Engineering |

Hexagons, Hypertables, and 240 Dead Tags: Migrating a Maritime Data Platform to TimescaleDB

A hexagonal grid overlaid on an ocean chart, with vessel position dots clustered along shipping lanes

Every ship in the world is constantly shouting its name into the void. Its position, its heading, its speed, its destination — broadcast every few seconds via radio, picked up by satellites and shore stations, and funneled into databases that try to make sense of it all. At VesselAPI, we run one of those databases. And for the first year of our existence, we ran it on MongoDB. This is the story of why we stopped.

It's also a story about hexagons and a single mismatched struct tag that quietly broke an entire data pipeline.

The Shape of the Problem

AIS — the Automatic Identification System — is the backbone of maritime surveillance.

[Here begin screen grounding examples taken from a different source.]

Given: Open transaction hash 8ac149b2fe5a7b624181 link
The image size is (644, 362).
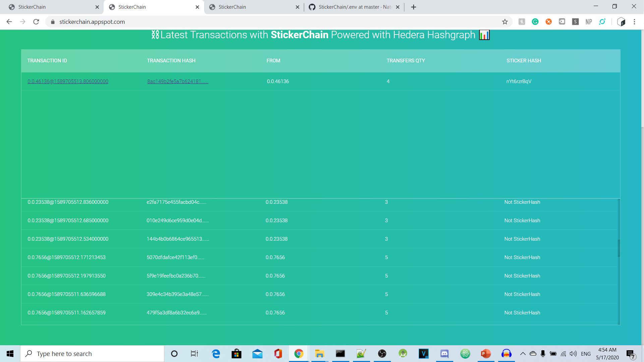Looking at the screenshot, I should pyautogui.click(x=178, y=81).
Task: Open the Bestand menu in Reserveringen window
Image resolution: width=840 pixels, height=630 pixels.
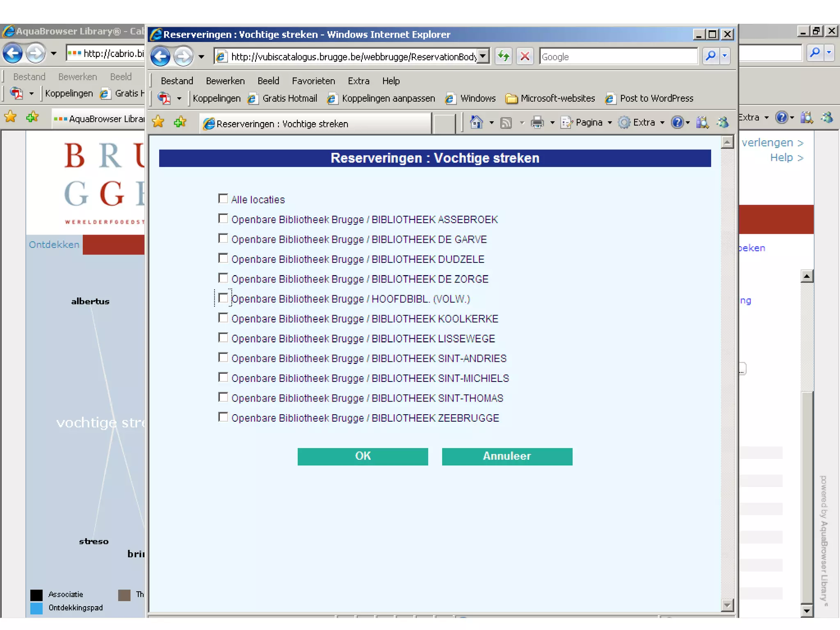Action: (176, 81)

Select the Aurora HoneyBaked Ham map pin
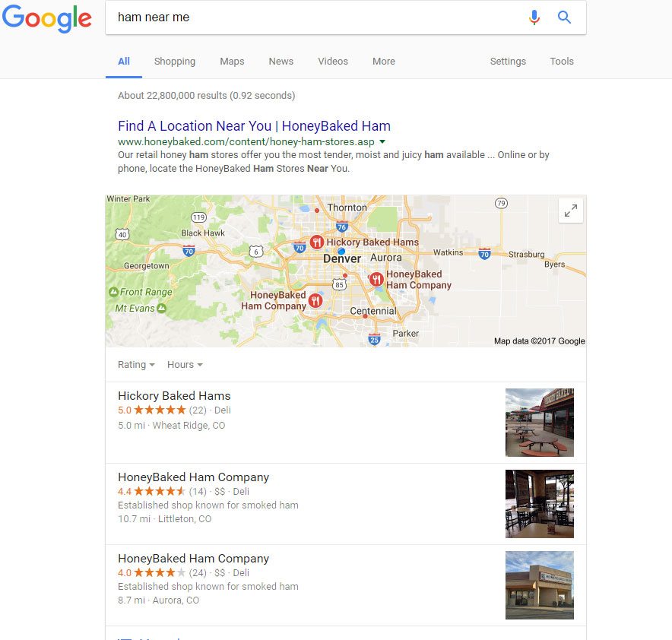click(x=376, y=279)
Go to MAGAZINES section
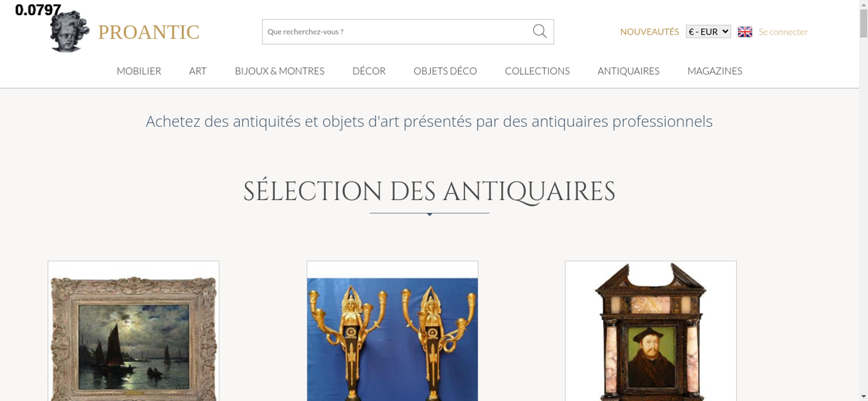868x401 pixels. click(715, 71)
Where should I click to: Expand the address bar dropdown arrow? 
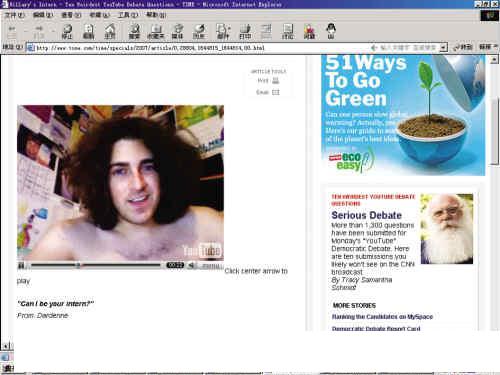click(443, 48)
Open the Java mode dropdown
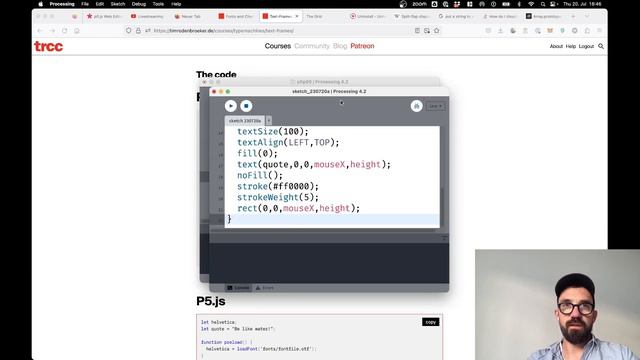The height and width of the screenshot is (360, 640). click(x=436, y=106)
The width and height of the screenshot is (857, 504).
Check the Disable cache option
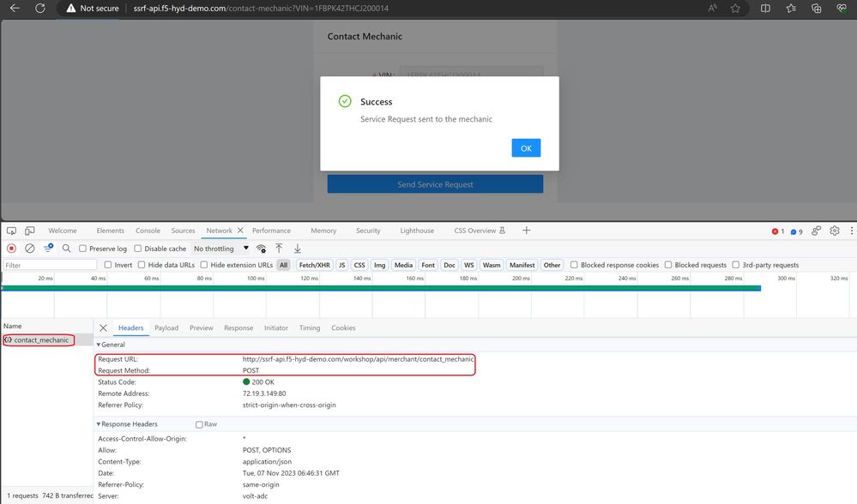(x=138, y=249)
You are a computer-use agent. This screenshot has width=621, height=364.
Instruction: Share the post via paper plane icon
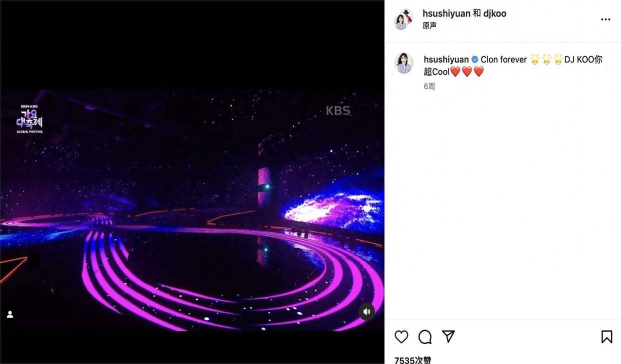(449, 337)
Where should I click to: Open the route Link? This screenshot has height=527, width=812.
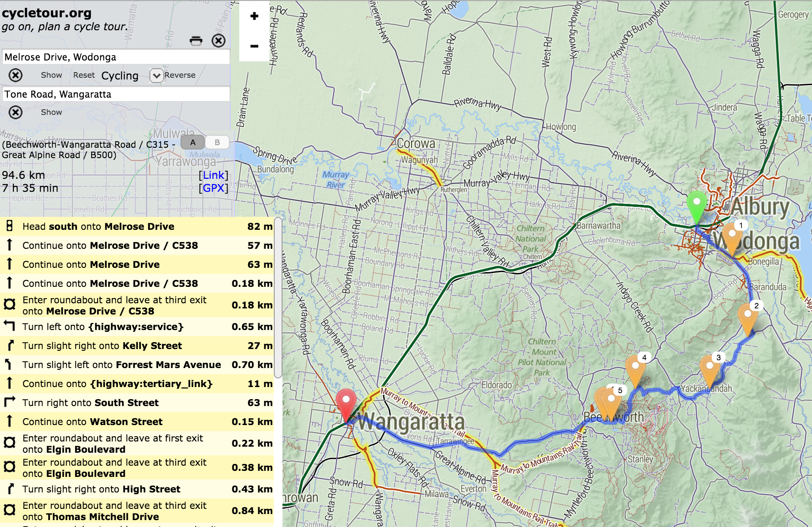click(x=213, y=175)
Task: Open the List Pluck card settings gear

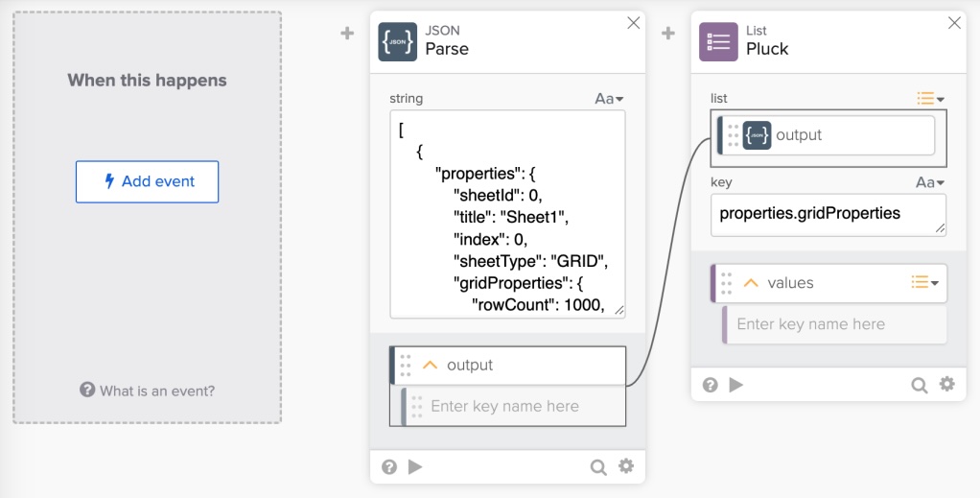Action: tap(946, 384)
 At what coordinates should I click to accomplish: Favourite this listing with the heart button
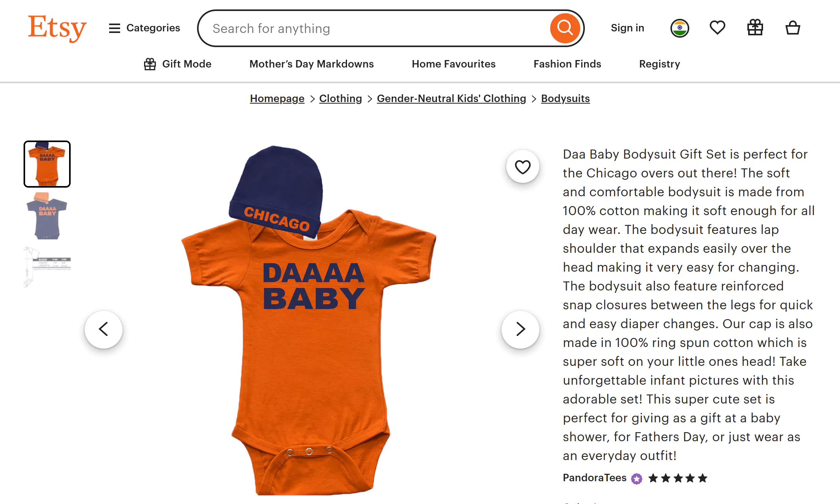click(x=522, y=166)
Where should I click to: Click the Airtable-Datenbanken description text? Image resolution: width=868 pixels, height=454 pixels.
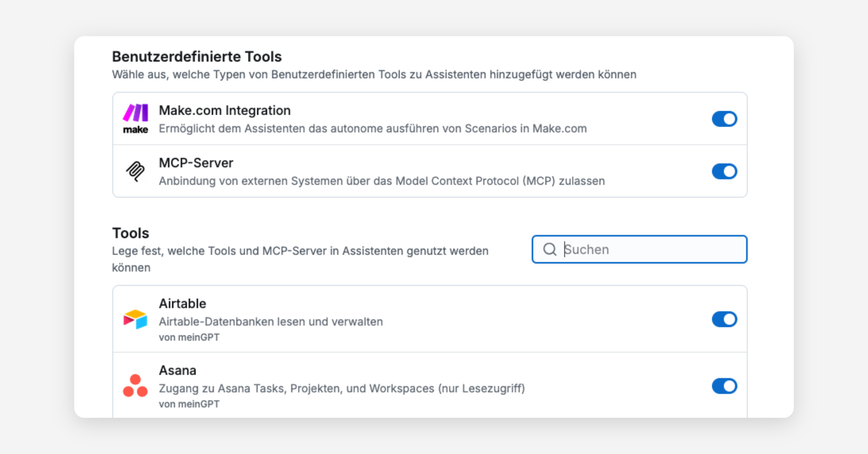[271, 321]
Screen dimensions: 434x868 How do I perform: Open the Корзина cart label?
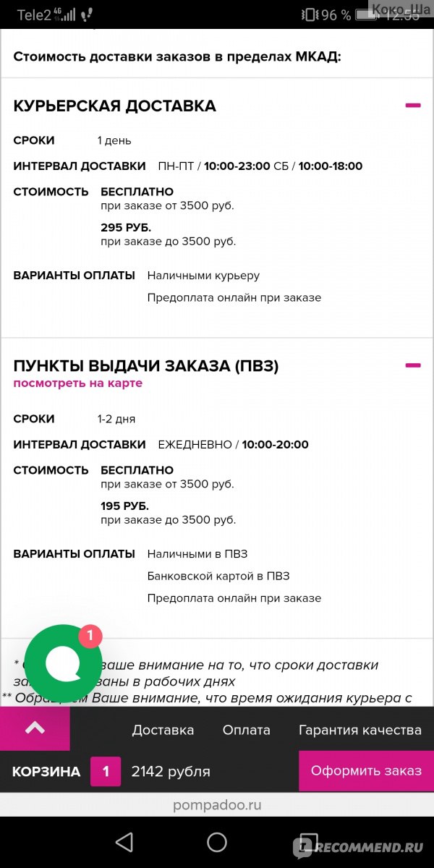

Most commercial vessels are legally required to carry a transponder that broadcasts their identity and position — SOLAS mandates it for ships of 300 gross tonnage and upwards on international voyages, and many flag states extend the requirement further. The result is a firehose: at peak hours, we ingest roughly 700,000 position reports every sixty minutes. Each one is a point in space and time — latitude, longitude, timestamp, vessel identifier, plus speed, heading, and a handful of other fields. Position-in-time is the core of it.

If you squint at this data, it looks like a document. A position report has fields. You can serialize it as JSON. MongoDB will happily store it. And for the first few months, that was fine. We were building fast, the schema was changing daily, and MongoDB's flexibility was genuinely useful. Hard to have migration problems when there's nothing to migrate.

But here's the thing about vessel positions: they aren't documents. They're measurements. They have a timestamp and a location, and those two properties aren't just metadata — they're the entire point. The questions you ask of this data are fundamentally about time and space: Where was this ship two hours ago? What vessels are within 50 kilometers of Rotterdam right now? Show me everything that passed through the English Channel since Tuesday.

At the time, MongoDB had no native concept of any of this. (It has since added time-series collections, though they remain limited compared to purpose-built solutions.) It didn't understand that timestamps partition naturally into chunks, that old data expires, or that latitude and longitude define a point on a sphere where "within 50 kilometers" is a question with real mathematical structure. You can bolt on 2dsphere indexes and TTL policies, but you're fighting the grain of the database. And at 700,000 rows per hour, fighting the grain gets expensive fast.

What We Needed (and What Exists)

I wrote the requirements on a whiteboard one afternoon and stood back. Time-series ingestion at sustained throughput. Automatic partitioning by time. Compression of old data. Retention policies that don't involve cron. Spatial queries on a sphere. Full-text search. Relational joins. And ideally, something I could operate without a dedicated DBA. Looking at the list, I remember thinking: this is either one very specific database, or three separate ones duct-taped together.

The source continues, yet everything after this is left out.